|The two finished loaves.|
I love bread! Sadly bread does not love me, I won't go into details but I find it has an unpleasant effect on my lower gut.
I have been fascinated with it since doing the Bible story of the Passover and the Israelites not having time to let the bread rise. Unleavened bread became my goal what did it taste like and how was it made?
I found a sort of an answer in a remaindered copy of 'The Royal Cook Book" a collection of recipes from the Royal houses around the world. It was a recipe for Poori or Puri a deep fried Indian bread.
I got quite good at making these and was given a little book on breads by some visitors we had staying at the time. My attempts at making yeast breads from the little book were not so successful. It did give me a life long interest in bread and all things bread related.
|The dough ready for it's ten minute kneading!|
Over the years I have experimented with different breads, both yeast and soda. Earlier this year I went on a course to learn how to make a Pizza oven and that re-sparked my bread interest. Even though I was eating less and less of the stuff.
I have always liked the breads from Declan and Patsy Ryan's Arbutus Bread started in Cork in 1999. They also run a four part bread course and last Wednesday I did part three and was given a portion of the sour dough starter they use.

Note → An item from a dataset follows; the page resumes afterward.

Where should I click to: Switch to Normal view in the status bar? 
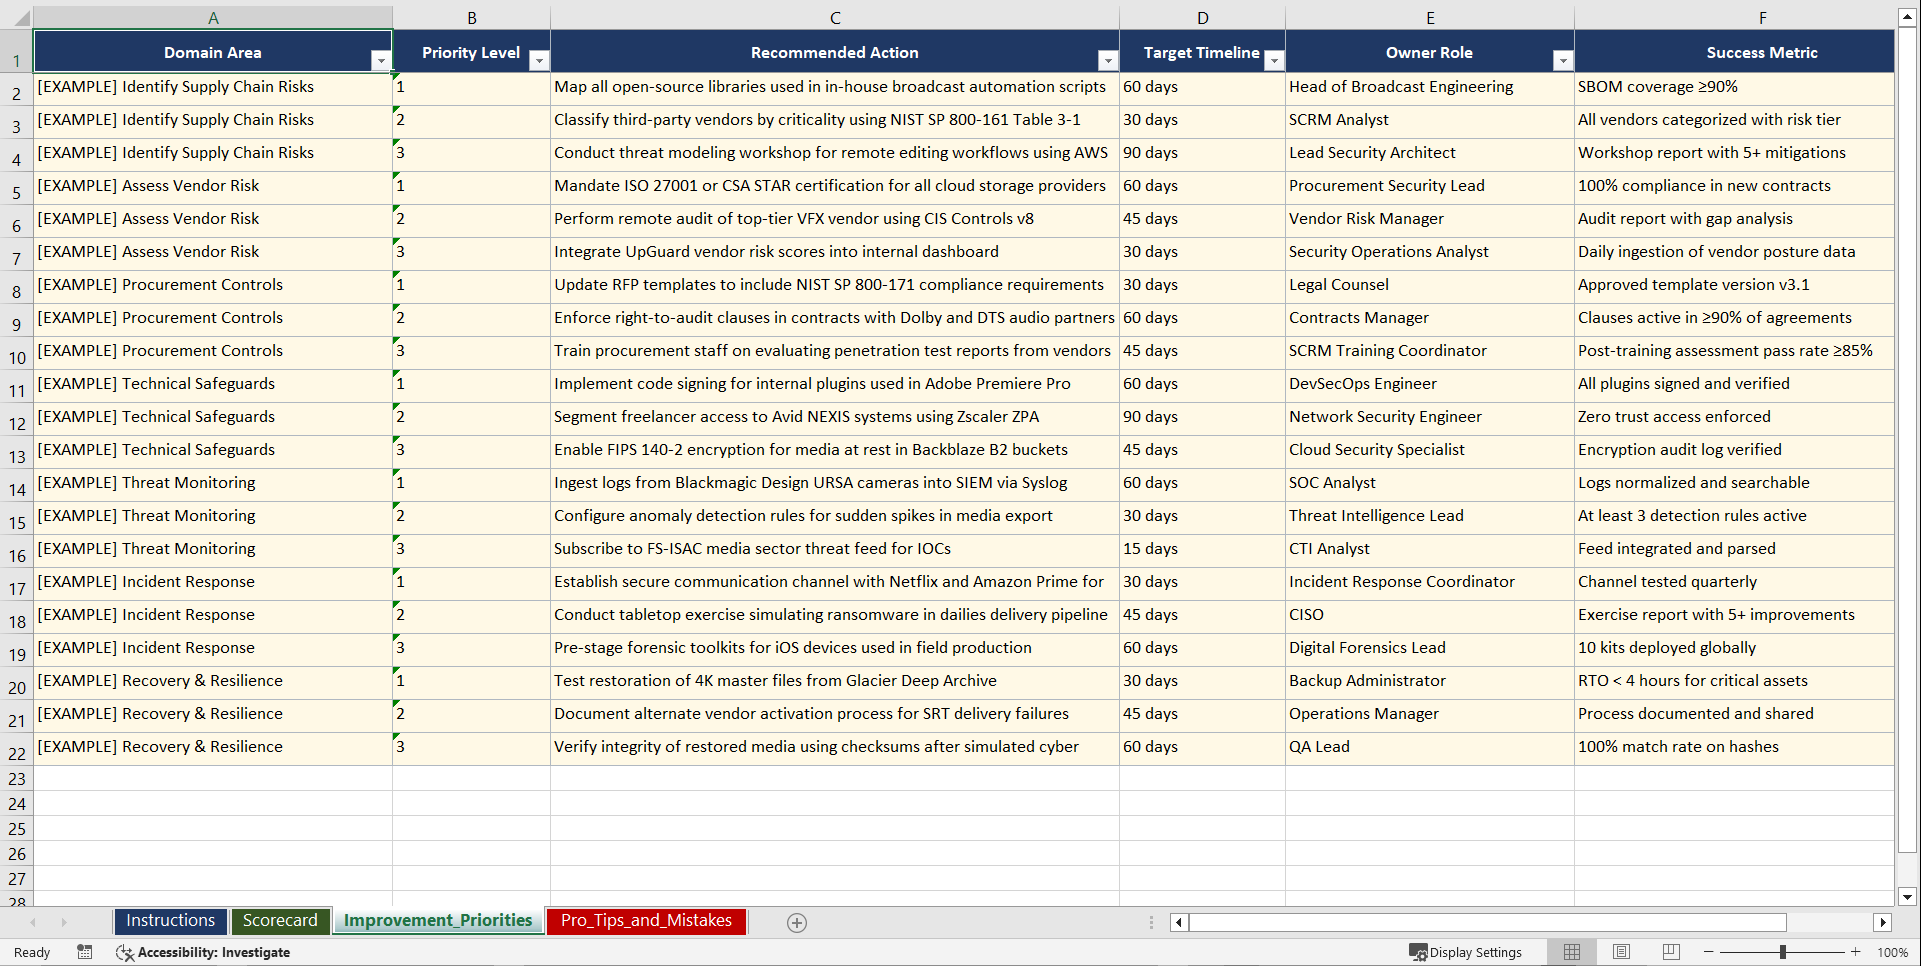coord(1572,952)
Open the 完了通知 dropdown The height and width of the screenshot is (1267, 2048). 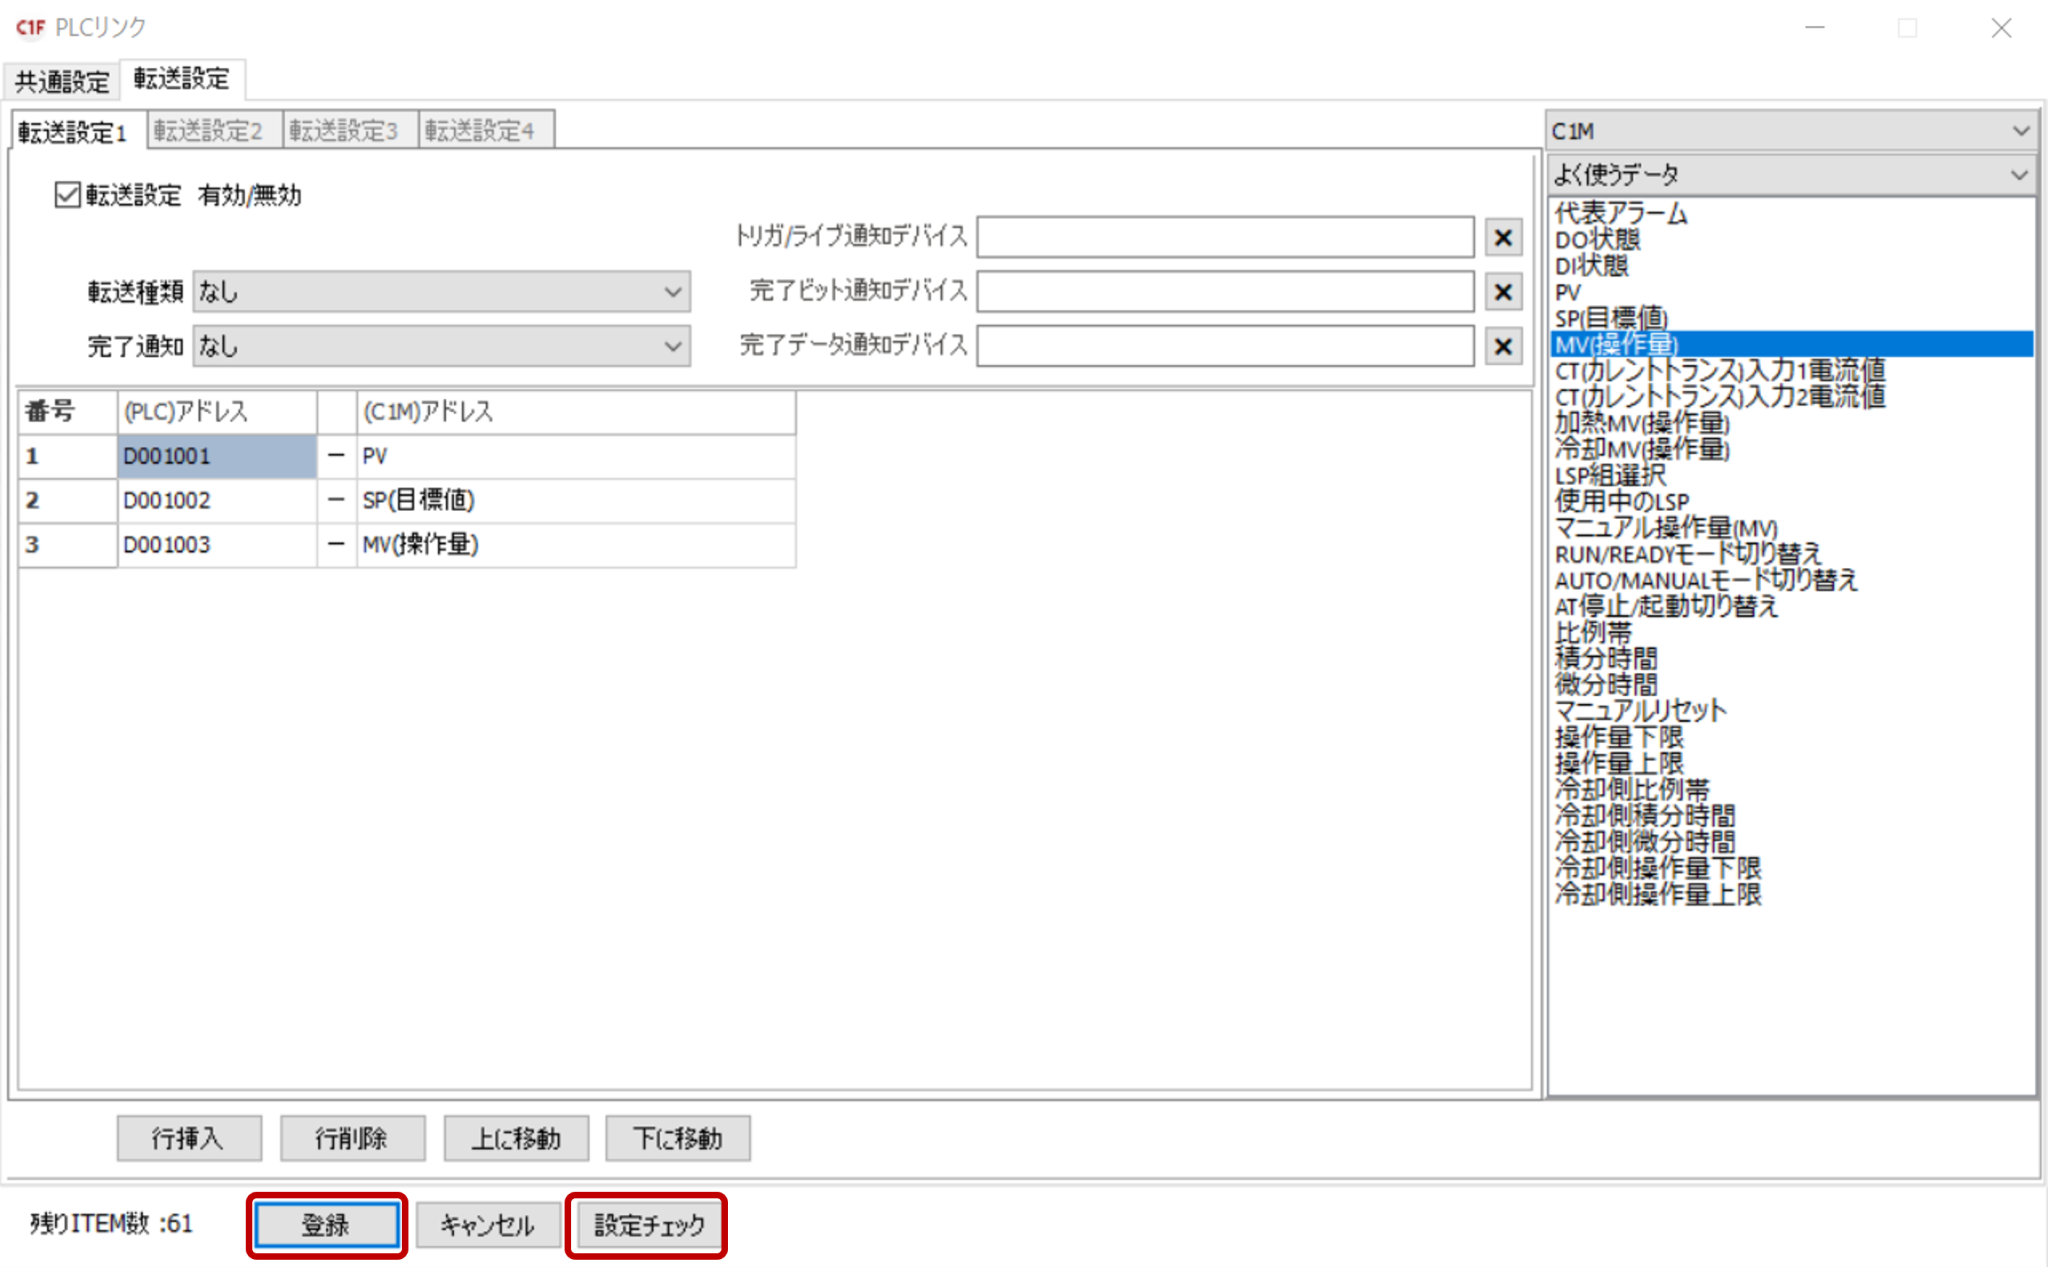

Declan explained to us on the first night how using sour dough makes the loaves more digestible that even some coeliacs can eat it. This got me thinking....
Spelt, I knew is an old form of wheat with lower levels of gliadin, a protein that effects the gut.
Could I combine the sour dough starter and spelt to make a loaf I can eat?
The starter is based on wheat flour, but over time feeding it with spelt it will become almost all spelt.
It was worth a try.
|The round loaf just before it went into the oven.|
So, yesterday I used some of it to make my first seeded spelt sour dough loaves! As I was a bit hazy on the quantities and method so I used Patrick Ryan's "Bread Revolution" recipe.
I made two small loves the round about 180g of dough only got one very long prove the other had seeds added to it. It was about 400g of dough and it had two provings, the second in a loaf tin.
The double proving was more successful with a slightly deeper flavour and seemed a little lighter.
I do not expect to get super light and airy loves from spelt, but if I can get a more digestible loaf I will be very happy.
|The inside of the round loaf.|
The experiment has begun, I need to refine the recipe and keep feeding the starter. When it all comes together I'll let you know.